Idiotia estética em três atos

Li cartas que Pessoa trocava com certa Ofélia.

Constatação primeira: aparentemente sou incapaz de me tirar do centro do mundo. Tudo o que leio é lido com pouco, ou quase nenhum, distanciamento. Presto-me a ridícula tarefa de contabilizar minhas correspondências eletrônicas. A quem possa interessar, sofro um déficit da ordem de 6, ou talvez 9, não lembro bem e me recuso a contar novamente quantos e-mails mandei e quantos recebi do sujeito. De toda a forma, bem menos preocupante do que o déficit levado para o túmulo pela pobre Ofélia: o produto da subtração é 200, mais ou menos, também me recuso a conferir. Morreu muito depois dele, se recusando, talvez, a ser outra Ofélia ofendida por um poeta que cismava comunicação com espíritos. Dizem, para amenizar o constrangimento do déficit, que ele telefonava entre um vácuo e outro. Não sei, acho que eram igualmente constrangedores esses telefonemas.
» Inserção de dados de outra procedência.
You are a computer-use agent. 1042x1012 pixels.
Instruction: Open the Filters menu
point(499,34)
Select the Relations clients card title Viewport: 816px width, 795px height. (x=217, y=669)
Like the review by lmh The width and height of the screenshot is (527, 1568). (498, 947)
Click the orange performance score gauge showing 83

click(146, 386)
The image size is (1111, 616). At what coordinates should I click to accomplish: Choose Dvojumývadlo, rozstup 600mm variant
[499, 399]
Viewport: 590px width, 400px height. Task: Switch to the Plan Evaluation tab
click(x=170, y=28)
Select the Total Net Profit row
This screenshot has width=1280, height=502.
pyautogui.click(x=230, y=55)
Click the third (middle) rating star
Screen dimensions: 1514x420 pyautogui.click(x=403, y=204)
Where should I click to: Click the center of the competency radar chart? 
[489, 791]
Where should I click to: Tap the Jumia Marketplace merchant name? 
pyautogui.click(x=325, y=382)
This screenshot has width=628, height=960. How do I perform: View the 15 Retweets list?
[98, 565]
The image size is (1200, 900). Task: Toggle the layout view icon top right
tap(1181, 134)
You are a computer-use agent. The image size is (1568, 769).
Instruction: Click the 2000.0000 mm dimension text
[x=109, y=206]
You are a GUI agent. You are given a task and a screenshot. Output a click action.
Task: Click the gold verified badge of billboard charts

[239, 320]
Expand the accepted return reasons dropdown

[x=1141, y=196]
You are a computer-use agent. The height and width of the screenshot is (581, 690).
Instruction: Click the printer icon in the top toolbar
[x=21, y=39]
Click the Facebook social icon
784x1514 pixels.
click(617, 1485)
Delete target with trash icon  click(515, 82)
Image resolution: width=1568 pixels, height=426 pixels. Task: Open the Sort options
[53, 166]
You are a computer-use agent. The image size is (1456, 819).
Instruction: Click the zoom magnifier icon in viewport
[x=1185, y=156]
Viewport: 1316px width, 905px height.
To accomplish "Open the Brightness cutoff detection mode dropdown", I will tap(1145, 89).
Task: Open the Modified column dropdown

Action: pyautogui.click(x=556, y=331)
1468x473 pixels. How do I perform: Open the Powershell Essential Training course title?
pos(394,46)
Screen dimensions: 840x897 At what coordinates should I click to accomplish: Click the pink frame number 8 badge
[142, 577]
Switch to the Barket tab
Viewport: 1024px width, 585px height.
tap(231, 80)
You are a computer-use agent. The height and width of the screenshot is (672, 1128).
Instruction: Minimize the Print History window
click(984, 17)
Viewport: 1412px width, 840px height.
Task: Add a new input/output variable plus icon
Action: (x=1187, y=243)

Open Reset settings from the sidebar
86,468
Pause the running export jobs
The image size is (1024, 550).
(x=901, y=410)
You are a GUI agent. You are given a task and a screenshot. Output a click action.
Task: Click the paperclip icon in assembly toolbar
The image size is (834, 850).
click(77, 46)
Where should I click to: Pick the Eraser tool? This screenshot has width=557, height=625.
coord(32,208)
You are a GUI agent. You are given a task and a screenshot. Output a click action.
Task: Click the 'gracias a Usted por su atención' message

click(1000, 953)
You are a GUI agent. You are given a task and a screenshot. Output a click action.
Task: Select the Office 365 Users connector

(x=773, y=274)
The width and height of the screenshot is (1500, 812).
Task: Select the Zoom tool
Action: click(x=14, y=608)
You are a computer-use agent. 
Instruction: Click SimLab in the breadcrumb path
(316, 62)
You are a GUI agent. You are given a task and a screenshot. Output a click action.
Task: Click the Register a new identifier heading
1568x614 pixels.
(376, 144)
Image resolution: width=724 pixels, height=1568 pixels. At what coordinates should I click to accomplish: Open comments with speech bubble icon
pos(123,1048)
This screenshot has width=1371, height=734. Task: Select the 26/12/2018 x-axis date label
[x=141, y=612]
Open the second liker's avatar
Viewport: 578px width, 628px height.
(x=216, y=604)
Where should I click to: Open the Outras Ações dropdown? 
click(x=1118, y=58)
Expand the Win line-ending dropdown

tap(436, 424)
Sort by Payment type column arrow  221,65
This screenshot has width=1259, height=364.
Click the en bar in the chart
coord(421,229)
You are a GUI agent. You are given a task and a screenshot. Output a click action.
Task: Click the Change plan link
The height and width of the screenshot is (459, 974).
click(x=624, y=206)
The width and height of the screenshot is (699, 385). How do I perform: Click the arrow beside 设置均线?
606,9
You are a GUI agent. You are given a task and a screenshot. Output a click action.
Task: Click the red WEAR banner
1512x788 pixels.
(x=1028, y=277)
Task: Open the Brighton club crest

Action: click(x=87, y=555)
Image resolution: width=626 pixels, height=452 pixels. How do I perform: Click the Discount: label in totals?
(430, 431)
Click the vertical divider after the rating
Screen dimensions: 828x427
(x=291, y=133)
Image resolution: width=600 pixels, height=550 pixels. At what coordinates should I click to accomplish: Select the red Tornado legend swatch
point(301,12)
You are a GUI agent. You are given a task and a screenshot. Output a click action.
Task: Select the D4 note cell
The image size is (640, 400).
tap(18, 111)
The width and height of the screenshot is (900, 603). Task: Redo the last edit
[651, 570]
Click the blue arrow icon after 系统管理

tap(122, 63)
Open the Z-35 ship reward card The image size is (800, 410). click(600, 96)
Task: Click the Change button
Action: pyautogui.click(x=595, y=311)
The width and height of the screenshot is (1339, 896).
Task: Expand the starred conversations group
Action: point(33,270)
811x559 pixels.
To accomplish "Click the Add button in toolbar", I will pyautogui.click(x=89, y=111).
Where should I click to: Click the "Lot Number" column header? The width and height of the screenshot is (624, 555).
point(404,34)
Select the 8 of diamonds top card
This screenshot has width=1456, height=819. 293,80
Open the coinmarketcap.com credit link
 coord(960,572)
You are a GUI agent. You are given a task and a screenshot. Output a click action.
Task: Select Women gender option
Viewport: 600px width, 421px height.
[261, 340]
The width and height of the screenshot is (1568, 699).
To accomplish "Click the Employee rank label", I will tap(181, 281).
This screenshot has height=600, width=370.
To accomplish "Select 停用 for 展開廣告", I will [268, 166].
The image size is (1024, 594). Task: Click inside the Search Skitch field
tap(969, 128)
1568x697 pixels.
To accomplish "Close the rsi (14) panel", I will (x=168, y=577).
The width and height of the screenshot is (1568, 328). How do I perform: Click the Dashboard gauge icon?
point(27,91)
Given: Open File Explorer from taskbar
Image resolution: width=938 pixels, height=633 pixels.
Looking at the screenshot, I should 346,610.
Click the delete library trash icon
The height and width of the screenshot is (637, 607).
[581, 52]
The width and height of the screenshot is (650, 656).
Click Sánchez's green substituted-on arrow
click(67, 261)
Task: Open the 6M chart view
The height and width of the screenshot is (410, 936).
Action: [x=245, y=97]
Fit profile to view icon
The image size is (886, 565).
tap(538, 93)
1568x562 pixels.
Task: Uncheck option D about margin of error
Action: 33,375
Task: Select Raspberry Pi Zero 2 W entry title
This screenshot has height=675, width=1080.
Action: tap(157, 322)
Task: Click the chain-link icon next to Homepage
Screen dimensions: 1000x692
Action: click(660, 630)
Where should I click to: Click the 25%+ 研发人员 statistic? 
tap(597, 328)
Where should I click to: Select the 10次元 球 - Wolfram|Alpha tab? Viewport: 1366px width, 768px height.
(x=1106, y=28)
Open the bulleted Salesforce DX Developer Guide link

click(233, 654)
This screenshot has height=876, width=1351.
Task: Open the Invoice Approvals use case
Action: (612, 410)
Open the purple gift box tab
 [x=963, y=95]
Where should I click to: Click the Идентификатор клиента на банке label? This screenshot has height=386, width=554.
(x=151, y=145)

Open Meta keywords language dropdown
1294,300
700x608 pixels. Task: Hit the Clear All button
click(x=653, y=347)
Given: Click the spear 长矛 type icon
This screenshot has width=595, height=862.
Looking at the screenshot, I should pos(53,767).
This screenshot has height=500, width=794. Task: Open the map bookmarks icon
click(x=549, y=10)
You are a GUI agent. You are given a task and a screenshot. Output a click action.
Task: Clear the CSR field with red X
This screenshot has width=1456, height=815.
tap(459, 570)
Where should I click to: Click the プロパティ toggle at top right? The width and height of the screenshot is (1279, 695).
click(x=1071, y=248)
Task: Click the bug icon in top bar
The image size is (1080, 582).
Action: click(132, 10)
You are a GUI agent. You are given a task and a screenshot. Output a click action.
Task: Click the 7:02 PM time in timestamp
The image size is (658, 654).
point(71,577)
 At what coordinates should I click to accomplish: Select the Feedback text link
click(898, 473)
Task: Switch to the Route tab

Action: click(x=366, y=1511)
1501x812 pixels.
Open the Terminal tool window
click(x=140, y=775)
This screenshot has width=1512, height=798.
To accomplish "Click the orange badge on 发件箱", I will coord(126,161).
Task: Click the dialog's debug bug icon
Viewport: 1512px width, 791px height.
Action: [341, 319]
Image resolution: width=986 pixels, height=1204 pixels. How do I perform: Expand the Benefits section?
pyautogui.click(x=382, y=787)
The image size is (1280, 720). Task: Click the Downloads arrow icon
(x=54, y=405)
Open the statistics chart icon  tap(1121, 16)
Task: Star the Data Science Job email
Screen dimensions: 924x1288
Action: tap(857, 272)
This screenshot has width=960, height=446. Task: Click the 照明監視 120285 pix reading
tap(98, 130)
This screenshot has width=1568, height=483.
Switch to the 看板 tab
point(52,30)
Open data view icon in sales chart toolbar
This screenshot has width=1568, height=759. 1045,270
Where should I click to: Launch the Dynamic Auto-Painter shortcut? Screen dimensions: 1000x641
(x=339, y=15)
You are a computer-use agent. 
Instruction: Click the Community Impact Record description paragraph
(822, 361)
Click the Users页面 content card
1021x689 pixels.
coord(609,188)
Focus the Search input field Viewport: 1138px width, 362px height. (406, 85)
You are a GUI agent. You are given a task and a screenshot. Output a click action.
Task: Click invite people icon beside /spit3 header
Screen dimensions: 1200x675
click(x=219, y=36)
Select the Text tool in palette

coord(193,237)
Constatação segunda: Pessoa era cafona. Ou piegas, não consigo decidir o adjetivo mais adequado. Talvez humano, que também é adjetivo. Pois bem, Pessoa era humano (!) e, como todo humano, se apaixonou e se rendeu a idiotia estética – obrigada por mais essa. Imagine só: Pessoa se valia de todo o tipo de diminutivos que se convertiam em aumentativos da cafonice, desculpe-me, humanidade, e levava a comunicação infantilizada às ultimas consequências. “Bébézinho do Nininho-ninho Oh! Venho só quevê pâ dizê ó Bébézinho que gostei muito da catinha d’ella. Oh! E também tive munta pena de não tá ó pé do Bébé pâ le dá jinhos. Oh! O Nininho é pequinininho!”. Juro que me horrorizei. Mas não tive o descaramento de não admitir, a mim e a vocês, que talvez eu incorresse nessa cafonice, perdão, humanidade, se tivesse trocado cartas com Pessoa nos anos 20 do século passado. Neste século e nessa década, garanto que não. Minhas idiotias até aqui foram, digamos, mais adultas. Horrorizariam minha família e pessoas castas; excitariam todo o resto.

Constatação terceira: Desdobramento da primeira, constatei que eu bem poderia ser Ofélia e ele Pessoa. É evidente que minhas disposições amorosas são muito maiores do que as dele e que ele escreve infinitamente melhor do que eu. Imagino se Pessoa não se frustrava ao ler aquelas linhas corretas, mas medíocres. Se Ofélia fosse também poeta, teria conseguido diminuir o déficit nas correspondências? Suspeito que sim. Li que poetas são um tipo hermafrodita de gente. Encerram-se em si, ou só se relacionam entre eles. E como meu critério para acreditar no que leio é se o que leio é bonito, acabei acreditando nisso. Não é lindo pensar numa classe de gente que se reconhece não ao constatar no outro a existência de pernas, polegar opositor, dois olhos, uma boca e outras mesmices, mas sim por perceber, ao fim e ao cabo de umas palavras escritas, que ambos carregam por aí, na naturalidade que se carregam cotovelos ou testa, olhos que fazem mais do que ver e que às vezes nem se prestam mais a isso? Há poetas, como Borges – que li, mas não entendi – que até desistiram dessa vulgar utilidade. Eu acho lindo. Os imagino topando com os signos da língua materna compartilhada, que nada tem a ver com idiomas e, imediatamente, concedem “esse ser é dos meus, posso amá-lo de verdade”. Acho que dizem para si outras coisas, mais bonitas certamente, mas é algo nesse sentido. Se eu fosse um desses seres saberia contar para vocês. O problema é que não sou, mas tento agora estupidamente tornar-me. E, estupidamente, suspeito que seja só para que ele me ame de verdade.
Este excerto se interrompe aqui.